WHAT IS REQUIRED: Please write out the full listing beneath this line exactly, skipping its images.
-------- THE DATA
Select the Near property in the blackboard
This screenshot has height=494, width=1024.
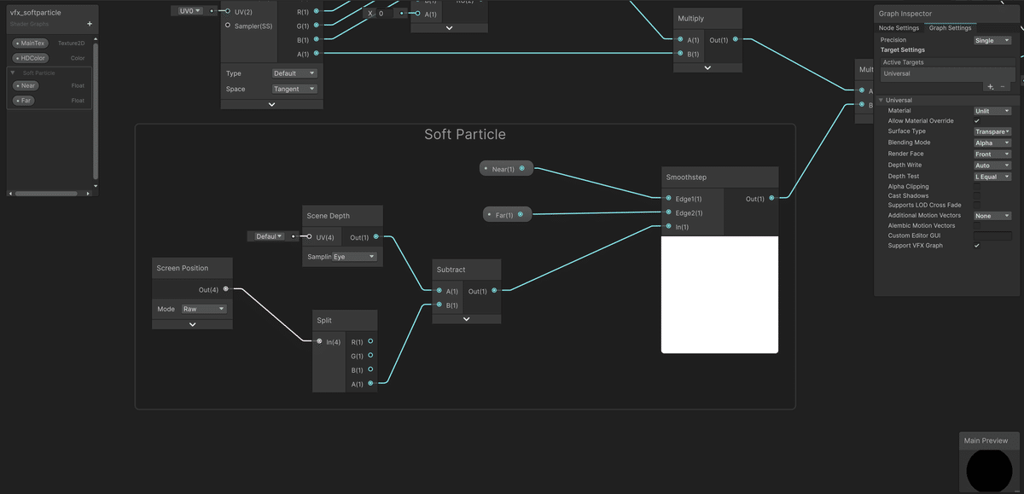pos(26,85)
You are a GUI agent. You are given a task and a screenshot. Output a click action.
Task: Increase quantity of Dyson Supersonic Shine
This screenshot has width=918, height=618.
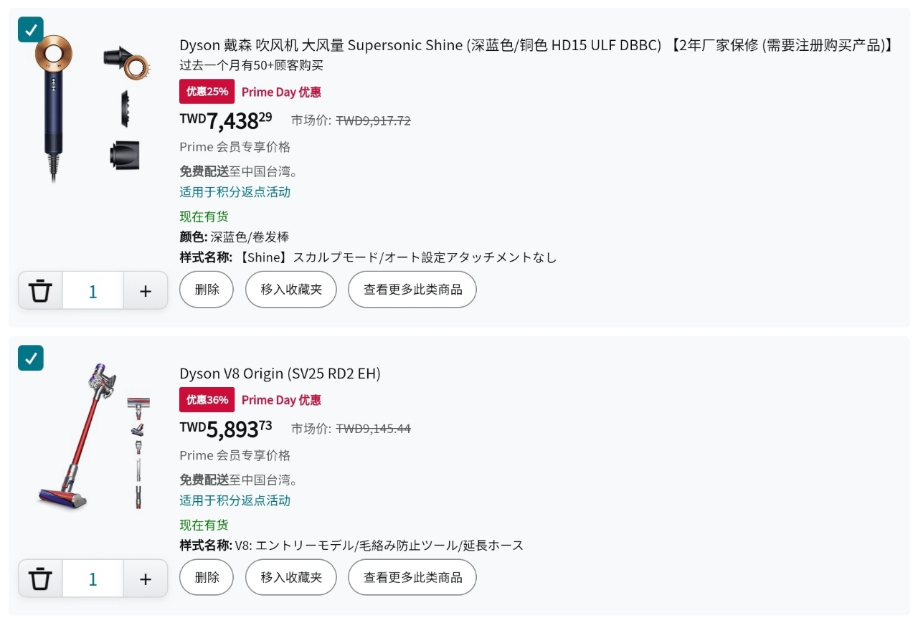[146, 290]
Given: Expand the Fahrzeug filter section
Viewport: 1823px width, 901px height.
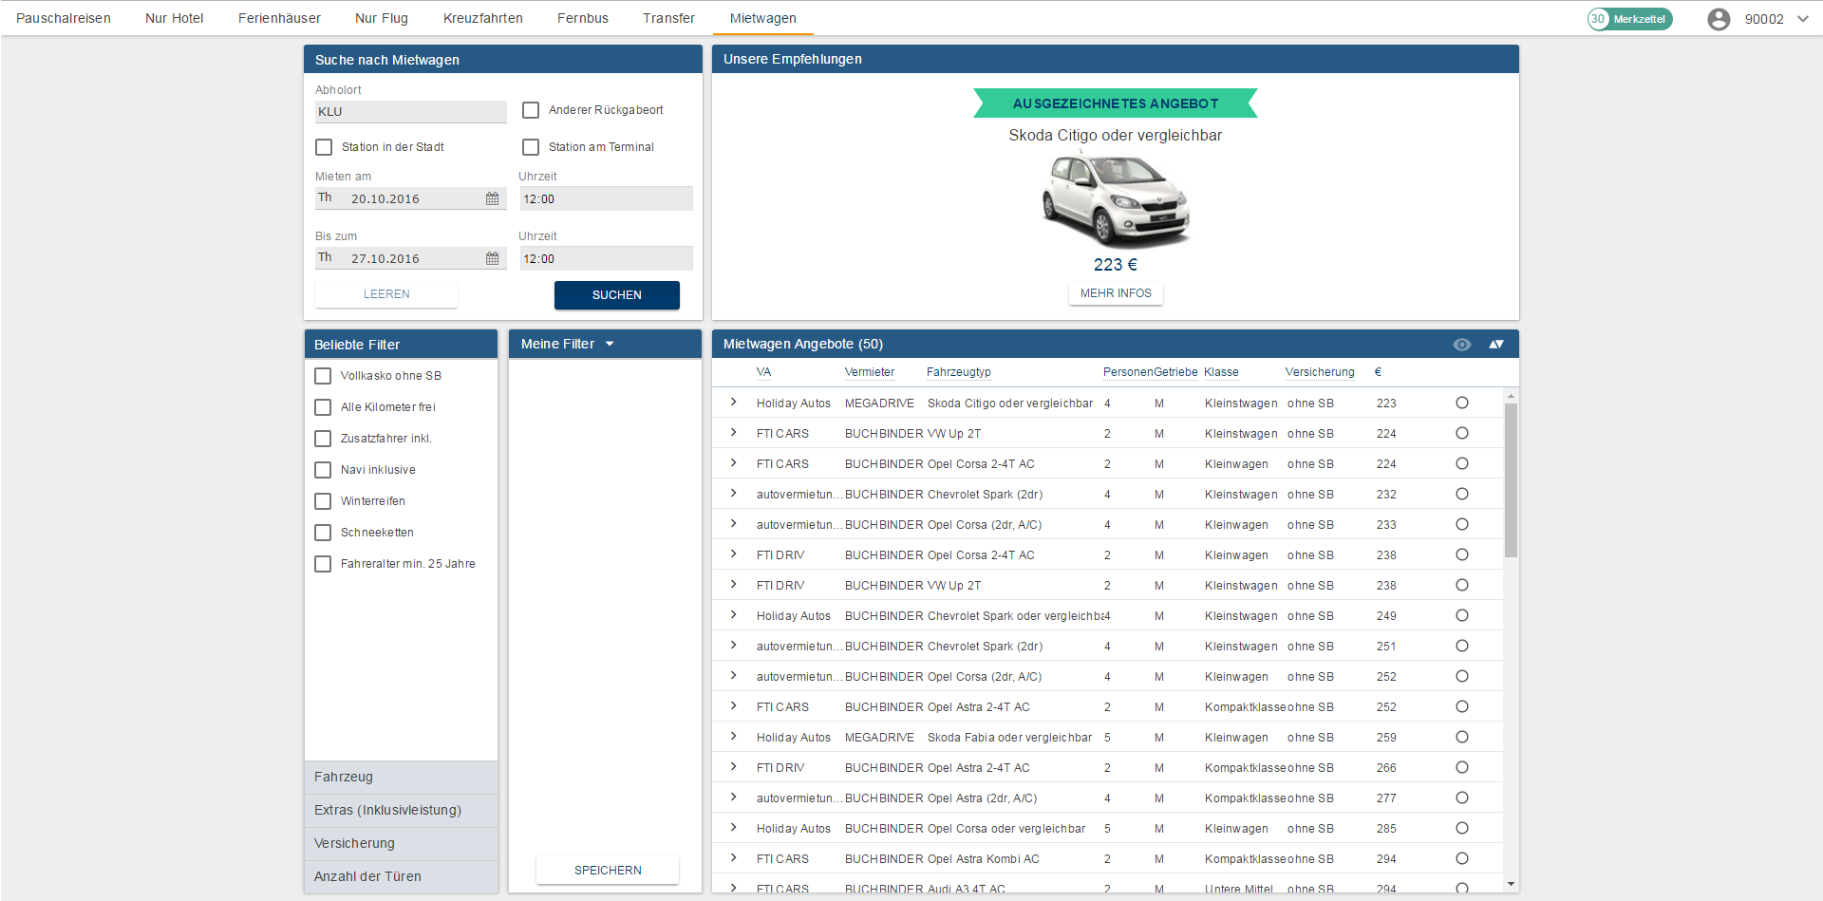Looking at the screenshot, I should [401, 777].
----------------
EXPECTED OUTPUT:
Select the Near property in the blackboard
This screenshot has height=494, width=1024.
pos(26,85)
You are a GUI agent. You are given a task and a screenshot. Output a click action.
Task: Increase quantity of Dyson Supersonic Shine
This screenshot has width=918, height=618.
[146, 290]
Given: Expand the Fahrzeug filter section
Viewport: 1823px width, 901px height.
Looking at the screenshot, I should [401, 777].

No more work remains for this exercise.